Full text is archived at http://lists.gigo.com/ . Access to the archives requires a human to look at a captcha image and respond with what number it says. This is to keep the bots out that want to harvest email addresses. We *do* show the email addresses in the archives; this allows people to send followup questions to the original posters ("Did you ever find an answer to..."). We just want to avoid the bots.
We also keep the mailing lists searchable. This is actually quite a PITA. "htdig" sort of works, but is slow and cumbersome to manage. Today we're using "solr", with a custom indexer and search page. The indexer removes some of the well known mailing list footers and such, and tries to reduce the page down to just the actual subject and content.
If necessary, as operational ownership of the mailing lists I've been hosting is transitioned, I can continue to run the archives at http://lists.gigo.com . This is less of a time commitment for me, since the work is already done. For those of you willing to handle the archives, I will pass over the "mbox" formatted messages for you to import.
One of the biggest headaches managing a mailing list, is dealing with bounces.
When you send a message to someone, it might be forwarded to another ISP. And that ISP, may no longer have that subscriber. The bounce back you get, does not match the address you actually sent to.
A local customization was done to have mailman use VERP with Postfix. VERP is a method of sending mails with unique return addresses, that uniquely identify the recipient (Even if forwarded). This allows the mailing list software to correctly identify the bounces (regardless of what the bounce text might have said), and to disable subscribers who are no longer reachable. This is a LOT friendlier to the list administrators, particularly when forwards are involved.
Depending on the list, a list might have 100-500 posts a month, and have 250-1000 subscribers.
Because each 1 post can generate 250-1000 new messages to go out, this can generate a reasonable load on the mailing list server. Each message has to be individually sent to other service providers. An average list today generates between 100 to 200 megabytes of traffic a month, not counting people looking at the detached attachments.

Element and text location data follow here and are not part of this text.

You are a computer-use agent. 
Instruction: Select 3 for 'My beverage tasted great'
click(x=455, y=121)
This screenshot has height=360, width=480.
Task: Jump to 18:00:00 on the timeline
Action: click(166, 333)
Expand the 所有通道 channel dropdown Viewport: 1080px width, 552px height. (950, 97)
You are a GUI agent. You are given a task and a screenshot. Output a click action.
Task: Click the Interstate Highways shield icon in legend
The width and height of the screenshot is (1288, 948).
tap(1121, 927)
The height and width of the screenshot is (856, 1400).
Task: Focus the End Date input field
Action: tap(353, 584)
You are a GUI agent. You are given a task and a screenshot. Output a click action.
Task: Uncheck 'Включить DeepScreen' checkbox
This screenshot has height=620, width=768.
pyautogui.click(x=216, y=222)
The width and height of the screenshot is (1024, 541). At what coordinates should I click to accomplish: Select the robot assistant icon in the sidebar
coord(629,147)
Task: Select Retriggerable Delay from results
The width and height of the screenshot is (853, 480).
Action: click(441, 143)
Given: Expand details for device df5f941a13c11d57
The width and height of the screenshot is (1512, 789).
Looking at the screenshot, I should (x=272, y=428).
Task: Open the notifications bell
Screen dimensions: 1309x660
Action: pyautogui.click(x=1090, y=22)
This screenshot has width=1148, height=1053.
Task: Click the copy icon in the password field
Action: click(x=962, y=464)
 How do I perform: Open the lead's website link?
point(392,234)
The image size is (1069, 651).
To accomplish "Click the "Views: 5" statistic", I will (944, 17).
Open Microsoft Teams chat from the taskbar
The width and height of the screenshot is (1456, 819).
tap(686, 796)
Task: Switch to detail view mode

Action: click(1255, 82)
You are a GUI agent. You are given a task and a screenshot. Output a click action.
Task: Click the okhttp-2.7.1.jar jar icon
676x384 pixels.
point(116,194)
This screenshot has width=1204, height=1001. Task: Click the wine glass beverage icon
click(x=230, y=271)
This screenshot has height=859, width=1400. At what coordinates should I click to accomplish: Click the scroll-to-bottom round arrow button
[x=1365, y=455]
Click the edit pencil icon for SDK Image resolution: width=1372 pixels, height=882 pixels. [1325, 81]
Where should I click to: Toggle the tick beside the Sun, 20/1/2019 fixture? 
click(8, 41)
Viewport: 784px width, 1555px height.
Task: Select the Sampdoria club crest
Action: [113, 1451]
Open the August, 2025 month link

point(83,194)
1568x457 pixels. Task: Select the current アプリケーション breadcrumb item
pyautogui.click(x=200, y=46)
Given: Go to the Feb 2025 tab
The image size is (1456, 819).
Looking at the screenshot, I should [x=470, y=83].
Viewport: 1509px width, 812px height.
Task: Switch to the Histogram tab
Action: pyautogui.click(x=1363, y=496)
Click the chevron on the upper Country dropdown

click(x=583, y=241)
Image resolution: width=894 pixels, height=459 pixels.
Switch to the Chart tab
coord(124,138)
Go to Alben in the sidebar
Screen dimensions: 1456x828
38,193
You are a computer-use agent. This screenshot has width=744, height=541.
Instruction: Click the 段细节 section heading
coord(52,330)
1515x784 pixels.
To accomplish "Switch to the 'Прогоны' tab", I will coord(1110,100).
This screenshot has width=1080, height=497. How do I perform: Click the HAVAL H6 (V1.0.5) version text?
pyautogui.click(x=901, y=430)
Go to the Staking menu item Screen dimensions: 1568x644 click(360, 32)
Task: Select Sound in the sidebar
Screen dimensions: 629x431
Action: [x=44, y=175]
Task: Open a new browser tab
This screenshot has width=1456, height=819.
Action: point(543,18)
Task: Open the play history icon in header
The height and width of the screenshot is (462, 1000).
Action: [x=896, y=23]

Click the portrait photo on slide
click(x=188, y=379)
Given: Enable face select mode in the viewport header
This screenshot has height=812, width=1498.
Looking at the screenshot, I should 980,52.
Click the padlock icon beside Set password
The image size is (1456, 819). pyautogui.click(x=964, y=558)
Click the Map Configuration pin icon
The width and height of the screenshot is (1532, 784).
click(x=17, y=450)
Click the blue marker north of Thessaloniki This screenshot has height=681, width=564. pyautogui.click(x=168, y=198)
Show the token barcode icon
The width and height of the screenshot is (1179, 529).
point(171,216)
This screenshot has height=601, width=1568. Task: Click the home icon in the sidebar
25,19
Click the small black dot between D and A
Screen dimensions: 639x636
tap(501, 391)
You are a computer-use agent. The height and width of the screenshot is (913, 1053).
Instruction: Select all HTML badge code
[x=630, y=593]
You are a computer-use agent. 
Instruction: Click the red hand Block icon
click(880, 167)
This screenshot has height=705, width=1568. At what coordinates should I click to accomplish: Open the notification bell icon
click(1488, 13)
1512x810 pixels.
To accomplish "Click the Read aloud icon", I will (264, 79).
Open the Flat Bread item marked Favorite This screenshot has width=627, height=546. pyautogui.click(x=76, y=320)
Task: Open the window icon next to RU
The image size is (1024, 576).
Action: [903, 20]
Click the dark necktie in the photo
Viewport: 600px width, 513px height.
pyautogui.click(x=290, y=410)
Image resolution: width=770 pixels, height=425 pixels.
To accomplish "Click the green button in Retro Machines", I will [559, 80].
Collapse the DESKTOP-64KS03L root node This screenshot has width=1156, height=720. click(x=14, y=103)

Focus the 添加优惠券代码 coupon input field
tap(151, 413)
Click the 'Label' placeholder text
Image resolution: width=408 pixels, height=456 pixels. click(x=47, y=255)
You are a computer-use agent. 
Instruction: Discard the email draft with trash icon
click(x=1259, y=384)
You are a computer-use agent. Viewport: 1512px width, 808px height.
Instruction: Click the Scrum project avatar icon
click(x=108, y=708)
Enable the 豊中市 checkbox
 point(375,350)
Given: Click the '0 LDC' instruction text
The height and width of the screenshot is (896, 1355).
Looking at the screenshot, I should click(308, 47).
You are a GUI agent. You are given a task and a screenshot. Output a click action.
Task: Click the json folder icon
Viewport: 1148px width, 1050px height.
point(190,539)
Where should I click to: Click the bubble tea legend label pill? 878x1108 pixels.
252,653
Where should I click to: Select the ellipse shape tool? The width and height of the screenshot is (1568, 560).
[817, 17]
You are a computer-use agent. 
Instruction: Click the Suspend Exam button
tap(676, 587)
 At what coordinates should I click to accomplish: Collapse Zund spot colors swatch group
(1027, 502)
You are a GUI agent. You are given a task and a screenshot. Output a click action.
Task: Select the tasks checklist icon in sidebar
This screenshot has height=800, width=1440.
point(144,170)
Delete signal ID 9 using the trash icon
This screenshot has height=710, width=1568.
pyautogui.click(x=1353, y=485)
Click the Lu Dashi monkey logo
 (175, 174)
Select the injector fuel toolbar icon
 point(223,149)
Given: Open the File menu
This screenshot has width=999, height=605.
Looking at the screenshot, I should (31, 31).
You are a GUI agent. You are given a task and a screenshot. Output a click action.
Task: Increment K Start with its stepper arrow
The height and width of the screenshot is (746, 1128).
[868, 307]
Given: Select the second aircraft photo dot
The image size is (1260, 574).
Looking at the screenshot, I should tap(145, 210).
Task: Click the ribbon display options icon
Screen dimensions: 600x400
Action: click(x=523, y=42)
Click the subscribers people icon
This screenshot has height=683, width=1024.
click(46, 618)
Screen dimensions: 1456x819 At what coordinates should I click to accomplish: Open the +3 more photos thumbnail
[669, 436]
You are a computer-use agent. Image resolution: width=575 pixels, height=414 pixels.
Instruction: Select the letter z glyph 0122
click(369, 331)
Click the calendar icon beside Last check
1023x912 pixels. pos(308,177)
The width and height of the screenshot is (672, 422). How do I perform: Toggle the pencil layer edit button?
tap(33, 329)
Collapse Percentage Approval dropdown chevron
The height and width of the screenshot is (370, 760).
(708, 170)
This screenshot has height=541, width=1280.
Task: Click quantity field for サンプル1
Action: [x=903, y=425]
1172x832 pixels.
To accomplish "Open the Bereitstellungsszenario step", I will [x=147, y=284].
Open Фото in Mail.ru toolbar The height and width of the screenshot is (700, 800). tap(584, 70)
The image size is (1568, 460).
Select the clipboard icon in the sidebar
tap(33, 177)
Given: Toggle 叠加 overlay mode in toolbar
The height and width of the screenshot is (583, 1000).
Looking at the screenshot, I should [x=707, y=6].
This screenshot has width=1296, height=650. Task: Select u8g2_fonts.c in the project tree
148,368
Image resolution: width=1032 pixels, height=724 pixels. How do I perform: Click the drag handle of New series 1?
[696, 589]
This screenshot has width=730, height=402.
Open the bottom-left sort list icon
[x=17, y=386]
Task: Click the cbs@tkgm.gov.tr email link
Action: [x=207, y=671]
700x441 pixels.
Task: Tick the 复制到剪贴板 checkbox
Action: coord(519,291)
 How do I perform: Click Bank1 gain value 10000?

As the lists grew, and as measures were put into place to handle bounces, it became clear that the main bottleneck from mailing list hosting is I/O, not bandwidth. To make the system more responsive while the mailing lists were sending messages, and to improve how quickly we could actually deliver the mail, the smtp server's mail queue was moved to a ram disk. Because a ram disk has no moving parts, reading and writing to it is extremely fast. It also does not bog down the regular disks on the system. Most mail is delivered within a few seconds (as compared to before, where it could take up to 5 minutes).
Pain Points Today
The single biggest pain point: People who are subscribed to a mailing list, and getting messages and then reporting those messages as spam to their ISP. The ISPs take these complaints, figure out what IP address sent them, and blacklist that IP. When this blacklist happens, *all* mail from that IP address to that ISP is blocked. It doesn't matter what mailing list it is, or even if it is personal mail.
If the list is instead hosted at a "big" list provider, then you're at the mercy of not just the actions of your subscribers, but of the other lists as well. Any shared community is a shared risk.
- Run the mail server for your mailing lists *separate* from any regular users.
- Be clear on your signup page who you regularly have problems delivering to
- Be clear on where your mailing list archives are, so that subscribers can view them when they aren't receiving email
- Consider a tie-in with a web based forum to provide another avenue for people to participate.
- Consider Yahoo! Groups or Google Groups
The next pain point *was* around performance; using a ram disk significantly eased that pain. This was especially true when the regular disk was a cheap IDE or SATA drive, and not enterprise class. SSD drives might be a viable alternative, if a ram disk scares you - but SSD drives are still expensive.